DATA EXTRACT:
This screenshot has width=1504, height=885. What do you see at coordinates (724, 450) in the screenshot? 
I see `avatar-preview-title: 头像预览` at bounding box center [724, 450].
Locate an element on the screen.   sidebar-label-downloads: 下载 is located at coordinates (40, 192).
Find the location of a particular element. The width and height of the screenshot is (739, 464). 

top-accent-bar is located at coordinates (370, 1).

* * *

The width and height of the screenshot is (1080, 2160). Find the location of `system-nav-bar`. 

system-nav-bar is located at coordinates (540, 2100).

* * *

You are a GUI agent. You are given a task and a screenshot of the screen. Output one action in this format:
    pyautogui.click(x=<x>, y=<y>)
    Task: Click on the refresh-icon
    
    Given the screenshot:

WHAT THE TASK ASKS: Transcribe the records verbatim, starting at the line that contains "Find the location of a" and ending at the line that contains "top-accent-bar is located", both lines included.

OUTPUT FOR THIS EXERCISE:
Find the location of a particular element. The width and height of the screenshot is (739, 464). 

top-accent-bar is located at coordinates (370, 1).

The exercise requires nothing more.